あの一瞬でアルヴェルドは反撃した。いいやカウンターか。


血反吐を吐いて地に伏せる。腹部から血が流れて溜まりをつくった。

僕は見た。アルヴェルドも倒れている。


「…………」


薄れゆく意識に抗いなんとかポーチから小さな小瓶を取り出し、中身を口に入れた。

傷が瞬く間に癒えて意識がハッキリとして疲れが全て取れた。


回復薬をエリクサーを使ってはいけないというルールはない。

それでも卑怯だと感じながら僕は立ち上がる。


壁に寄り掛かったアルヴェルドは荒く息をし、血を吐いた。

黄金の髪の隙間から僕を何よりも夜よりも暗い瞳でみつめる。


心がゾクッとした。
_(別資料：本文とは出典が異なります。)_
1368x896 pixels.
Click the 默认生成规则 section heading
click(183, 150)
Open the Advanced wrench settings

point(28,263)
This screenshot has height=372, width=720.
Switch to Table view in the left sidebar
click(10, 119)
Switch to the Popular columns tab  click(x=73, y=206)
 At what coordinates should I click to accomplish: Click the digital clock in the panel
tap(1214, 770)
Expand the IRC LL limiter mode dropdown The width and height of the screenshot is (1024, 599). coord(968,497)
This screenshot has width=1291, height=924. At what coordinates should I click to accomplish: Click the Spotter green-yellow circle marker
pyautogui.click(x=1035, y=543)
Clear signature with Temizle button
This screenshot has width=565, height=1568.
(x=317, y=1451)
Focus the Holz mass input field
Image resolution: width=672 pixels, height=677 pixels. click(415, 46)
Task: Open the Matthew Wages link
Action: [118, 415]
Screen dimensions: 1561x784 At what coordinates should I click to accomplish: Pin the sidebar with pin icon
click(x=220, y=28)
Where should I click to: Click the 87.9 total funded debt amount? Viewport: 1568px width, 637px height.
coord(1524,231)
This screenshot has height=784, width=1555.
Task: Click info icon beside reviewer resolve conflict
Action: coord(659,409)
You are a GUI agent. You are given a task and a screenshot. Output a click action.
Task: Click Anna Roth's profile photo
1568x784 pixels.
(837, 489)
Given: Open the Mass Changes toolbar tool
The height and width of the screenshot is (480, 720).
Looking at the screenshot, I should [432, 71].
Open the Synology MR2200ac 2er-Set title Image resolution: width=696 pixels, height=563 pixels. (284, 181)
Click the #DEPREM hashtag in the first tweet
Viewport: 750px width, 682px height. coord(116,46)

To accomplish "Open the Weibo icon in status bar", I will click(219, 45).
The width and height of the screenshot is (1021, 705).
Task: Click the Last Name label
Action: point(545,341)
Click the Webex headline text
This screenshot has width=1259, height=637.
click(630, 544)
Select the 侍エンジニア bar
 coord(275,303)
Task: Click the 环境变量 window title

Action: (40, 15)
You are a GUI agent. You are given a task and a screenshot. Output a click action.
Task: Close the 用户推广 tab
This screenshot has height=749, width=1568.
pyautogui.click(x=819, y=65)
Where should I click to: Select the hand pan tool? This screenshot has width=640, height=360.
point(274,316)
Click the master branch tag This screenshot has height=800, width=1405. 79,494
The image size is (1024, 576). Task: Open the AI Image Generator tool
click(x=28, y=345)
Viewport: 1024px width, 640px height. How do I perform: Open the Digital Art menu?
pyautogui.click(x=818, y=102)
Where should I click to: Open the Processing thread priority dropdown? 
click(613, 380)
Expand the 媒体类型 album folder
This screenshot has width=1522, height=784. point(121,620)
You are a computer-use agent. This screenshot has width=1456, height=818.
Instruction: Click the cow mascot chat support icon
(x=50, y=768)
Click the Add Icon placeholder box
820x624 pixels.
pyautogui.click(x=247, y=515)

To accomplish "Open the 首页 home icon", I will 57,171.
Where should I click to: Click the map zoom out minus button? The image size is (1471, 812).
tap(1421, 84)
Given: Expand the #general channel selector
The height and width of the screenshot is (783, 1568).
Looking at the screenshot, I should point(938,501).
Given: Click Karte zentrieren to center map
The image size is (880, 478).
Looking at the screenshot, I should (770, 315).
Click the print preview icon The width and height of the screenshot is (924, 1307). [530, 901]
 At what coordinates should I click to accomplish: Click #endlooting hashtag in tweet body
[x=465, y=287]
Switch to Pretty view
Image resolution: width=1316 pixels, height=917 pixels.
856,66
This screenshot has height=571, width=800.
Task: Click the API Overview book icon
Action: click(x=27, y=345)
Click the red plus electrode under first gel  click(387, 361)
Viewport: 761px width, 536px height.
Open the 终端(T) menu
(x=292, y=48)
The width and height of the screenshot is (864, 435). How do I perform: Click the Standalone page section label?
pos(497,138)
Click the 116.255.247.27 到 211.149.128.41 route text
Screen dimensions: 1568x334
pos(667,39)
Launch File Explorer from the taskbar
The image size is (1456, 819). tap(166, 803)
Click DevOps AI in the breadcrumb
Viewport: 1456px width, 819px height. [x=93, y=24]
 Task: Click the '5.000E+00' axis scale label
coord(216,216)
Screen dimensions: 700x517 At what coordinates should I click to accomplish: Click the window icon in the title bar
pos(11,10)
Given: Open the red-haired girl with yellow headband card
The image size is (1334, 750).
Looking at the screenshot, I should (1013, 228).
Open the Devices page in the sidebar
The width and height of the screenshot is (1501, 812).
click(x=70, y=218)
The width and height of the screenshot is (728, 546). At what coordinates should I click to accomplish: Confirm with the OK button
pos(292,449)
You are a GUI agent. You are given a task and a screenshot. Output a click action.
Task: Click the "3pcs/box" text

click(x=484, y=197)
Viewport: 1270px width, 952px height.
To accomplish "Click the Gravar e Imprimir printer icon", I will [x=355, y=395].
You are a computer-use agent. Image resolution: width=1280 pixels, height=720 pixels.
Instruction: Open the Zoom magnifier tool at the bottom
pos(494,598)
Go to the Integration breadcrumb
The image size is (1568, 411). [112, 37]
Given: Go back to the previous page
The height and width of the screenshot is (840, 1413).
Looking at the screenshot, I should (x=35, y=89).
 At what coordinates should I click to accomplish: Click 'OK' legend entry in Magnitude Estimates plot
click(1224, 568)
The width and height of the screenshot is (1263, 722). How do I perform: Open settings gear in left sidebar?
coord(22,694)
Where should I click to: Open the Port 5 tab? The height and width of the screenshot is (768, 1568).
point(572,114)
そして感じる。

いま初めてアルヴェルド=フォン=ルートベルトの心を垣間見た気がした。


おそらく誰も見ることも触れること出来ない彼の心をほんの一寸でも見た気がした。

僕も彼を見ながらポーチからもうひとつ小瓶を出した。


「アルヴェルドさん」


彼に放って投げる。

受け取って怪訝にするアルヴェルド。


「次の5分間で決着をつけましょう。言っている意味は分かりますよね」

「………………ああ」


頷くとアルヴェルドは小瓶の中身を飲んだ。

傷が癒えて彼は立ち上がった。


そしてニヤリと初めて嬉しそうに笑うと、唱えた。


「我は王を守護する千の神なり。疑似化神レリック【サウザンド・キルアルコス】」


アルヴェルド=フォン=ルートベルトとの最後の戦いが始まった。